Early Spread.  A special report published on July 5 in the New York Times gives new information about the early days of the epidemic. In mid-February the official case count was 15 but there is evidence of 2000 other infections. Given what we now know about the spread of the disease, it is natural to guess that many of these cases were asymptomatic. However, as explained in the paper cited in the next paragraph, part of the discrepancy was due to the fact that testing done before March 4, 2020 was only done for symptomatic patients who had recently traveled internationally.

This idea that the corona virus was widespread in the US in January 2020 was discussed in news stories about Alessandro Vepignani’s work. These appeared on the Northeastern web site in April, but the paper has only recently appeared on the medRxiv: Jessica T. Davis et al. Estimating the establishment of local transmission and the cryptic phase of the COVID-19 pandemic in the US. Their conclusions are based on the use of a rather complicated individual-based, stochastic and spatial epidemic model called  GLEAM (GLobal Epidemic and Mobility Model) that divides the global population 3200 subpopulations. See PNAS 166 (2009), 21484-21489 and J. Computational Science 1 (2010), 132-145 for more details.

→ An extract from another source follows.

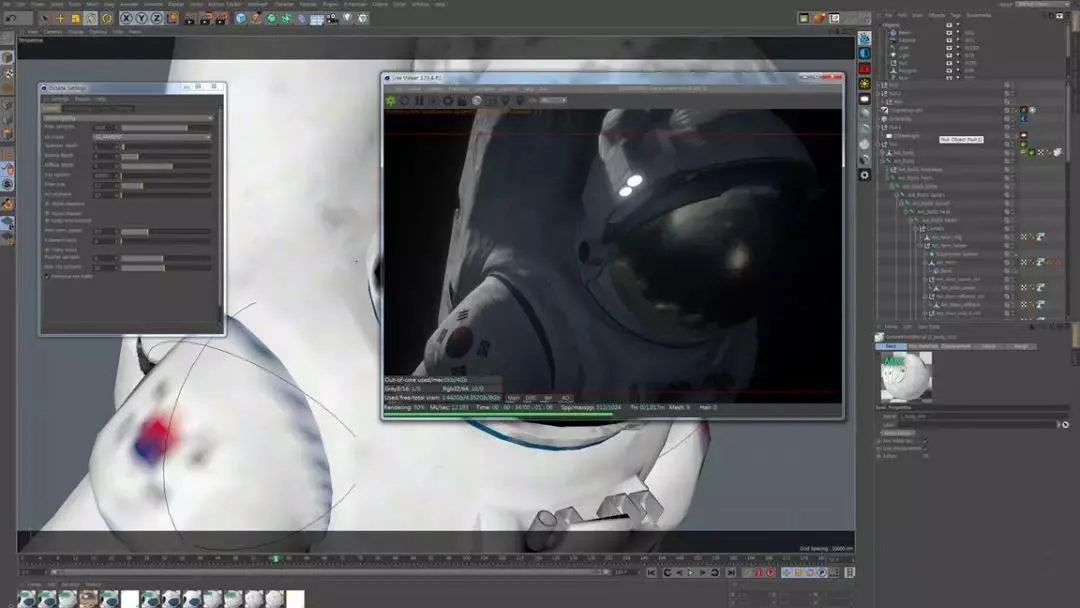Open the kernel type dropdown in Octane Settings

pos(128,118)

Origins of the virus in the US.  Recently two genetic sequencing studies published online in Science, have investigated the origins of the corona virus in US. A.S. Gonzalez-Reiche et al, published on May 29, 2020 studied Introductions and early spread of SARS-CoV-2 in the New York City area. Phylogenetic analysis of 84 distinct SARS-CoV-2 genomes from samples taken February 29 – March 18 provided evidence for multiple, independent introduction . Phylogenetic analysis of full length genome sequences suggested that the majority of the introductions came from Europe and other parts of the United States.

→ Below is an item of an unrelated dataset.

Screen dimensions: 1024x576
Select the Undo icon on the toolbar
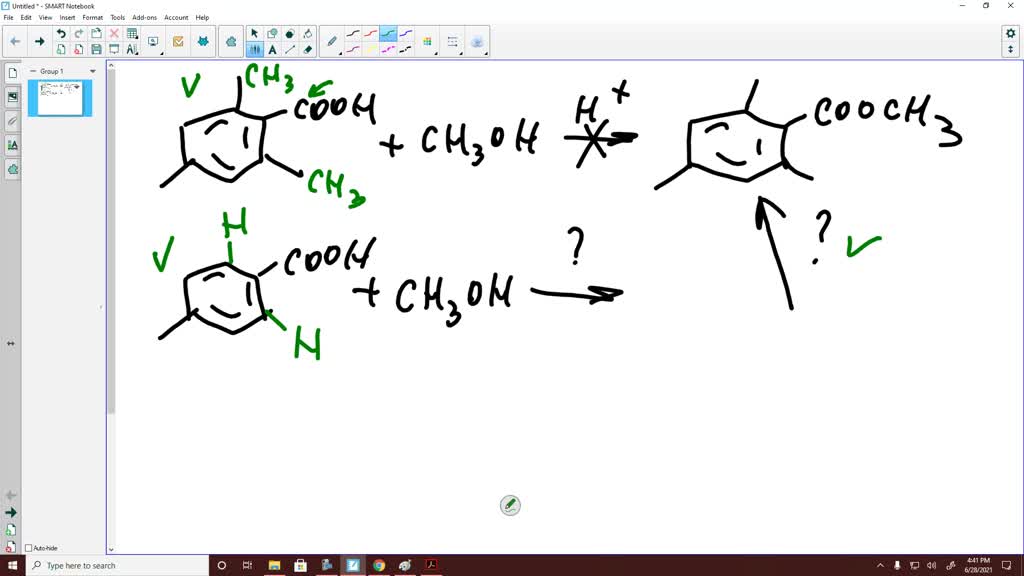pos(60,33)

A medRxiv preprint by M.T. Maurano et al which reports on the analysis of 864 SARS-CoV-2 sequences, reached the same conclusion: comparisons to global viral sequences showed that early strains was most likely linked to cases from Europe

Deng et al, published on June 8, 2020 studied the introduction of Sars-CoV-2 into Northern California. They studied 36 patients spanning 9 counties and the Grand Princess cruise ship using a method they called MSSPE (Metagenomic Sequencing with Spiked Primer Enrichment) to assemble genomes directly from clinical samples. Phylogenetic analysis described in detail in the paper indicated that 14 were associated with the Washington State WA1 lineage, 10 associated with a Santa Clara outbreak cluster (SCC1), 3 from a Solano County cluster, 5 related to lineages circulating in Europe but only 4 related to lineages from Wuhan. This precision comes from the fact that as of March 20, 2020 when this work was done, there were 789 worldwide genomes in the GISAID database. This wealth of data is possible because coronaviruses are unsegmented single-stranded RNA viruses that are about 30 kilobases in length.

The results in the last three paragraphs demonstrate that most lineages came from Europe not China. In hindsight the fact that Europe is the primary source of coronavirus is the US. Travel from China was banned February 2, but travel from Europe was only ended on March 13.

I have concentrated on the science.  I’ll leave it to you to decide if you want the Senate to vote for Thom Tillis’ 18-point plan in May “to hold China accountable” for what he says is its role in the coronavirus pandemic.